Gar nicht lustig, sondern bedrückend geht es in dem 2D-Sidescroller “Black: The Fall” aus den rumänischen Sand Sailor Studios zu, die damit wohl auch etwas Geschichtsbewältigung betreiben. Denn es ist kein Zufall, dass die Story in einem kommunistischen Überwachungsstaat spielt. Die Aufgabe des Spielers: Er schlüpft in die Rolle eines Maschinenbau-Ingenieurs, der aus den Fängen des Staates entkommen muss. Der spielbare Charakter verfügt über keine Waffen. Er muss sich mit verschiedenen anderen Hilfsmitteln den Weg in die Freiheit erarbeiten. Der Überwachungsapparat ist ausgeklügelt, der Gegner stark. Es kommt auf Geschick und richtiges Taktieren an.

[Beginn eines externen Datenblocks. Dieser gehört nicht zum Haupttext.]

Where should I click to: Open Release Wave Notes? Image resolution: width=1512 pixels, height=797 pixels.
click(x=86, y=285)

Die Entwickler haben aber auch Science-Fiction-Bestandteile eingestreut: Das Regime kann seine Opfer etwa geistig fernsteuern. Der Spieler hat aber über eine Art Fernbedienung die Möglichkeit, etwas gegen die Manipulation zu tun – sie ist sein wichtigstes Werkzeuge im Kampf gegen den Unrechtsstaat. Ein weiterer wichtiger Helfer ist ein Roboterhund mit besonderen Fähigkeiten. Alles in allem handelt es sich bei “Black: The Fall” um einen sehr gut gemachten und spannenden Indie-Titel. Das Spiel (ab zwölf Jahren) ist für rund 15 Euro als Download für PS4 und Xbox One erhältlich.

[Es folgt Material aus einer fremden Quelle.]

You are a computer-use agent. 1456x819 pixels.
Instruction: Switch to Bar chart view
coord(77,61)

Der Anime-Titel “Fate/Extella: The Umbral Star” von Marvellous ist für die PS4 schon länger erhältlich. Nun gibt es das Fantasy-Action-Adventure mit Rollenspiel-Charakter auch für die Switch. Besonderes Merkmal des Spiels sind Massenschlachten, wie man sie etwa von der “Dynasty Warriors”-Reihe kennt. Durch das Setzen von Combos wird der Extella-Angriff-Balken aufgefüllt. Ist diese Spezialattacke verfügbar, gibt es kein Halten mehr, und die Spielfigur pflügt nur noch so durch die feindlichen Reihen. Das zu erobernde Gebiet ist riesig. Gut also, dass man sich teleportieren kann. Das Spiel (ab zwölf Jahren) kostet rund 60 Euro.

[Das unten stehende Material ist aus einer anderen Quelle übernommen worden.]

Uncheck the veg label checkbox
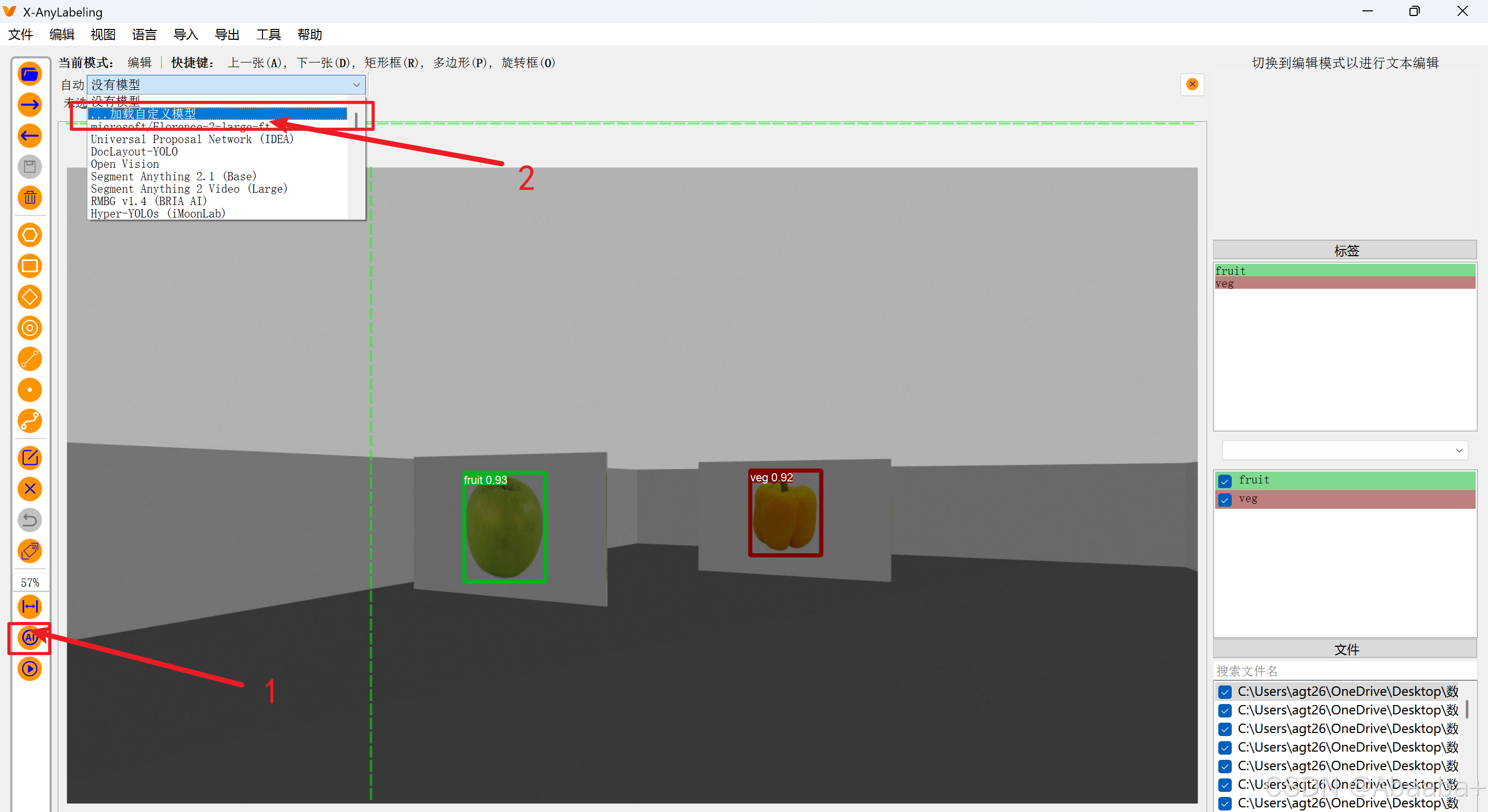This screenshot has width=1488, height=812. [x=1225, y=499]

“Aven Colony” ist ein Aufbauspiel klassischer Art: Der Exoplanet Aven Prime soll nutzbar gemacht werden. Erkundungstrupps müssen ausgesandt, erste Kolonien gegründet werden. Ressourcen gewinnen und diese geschickt einsetzen ist genretypisch eines der Erfolgsrezepte. Großer Knackpunkt ist die Stromversorgung. Denn beim Bau neuer Elemente geht es nicht ohne stromhungrige Drohnen. Anfangs kann man sich der Aufbauarbeit noch ohne größere Störungen widmen, dann aber schlagen das ungewöhnliche Klima, aber auch außerirdische Lebensformen gnadenlos zu. Insgesamt ist das Spiel ohne Altersbeschränkung aber gut ausbalanciert – und kostet für Xbox One und PS4 je rund 30 Euro.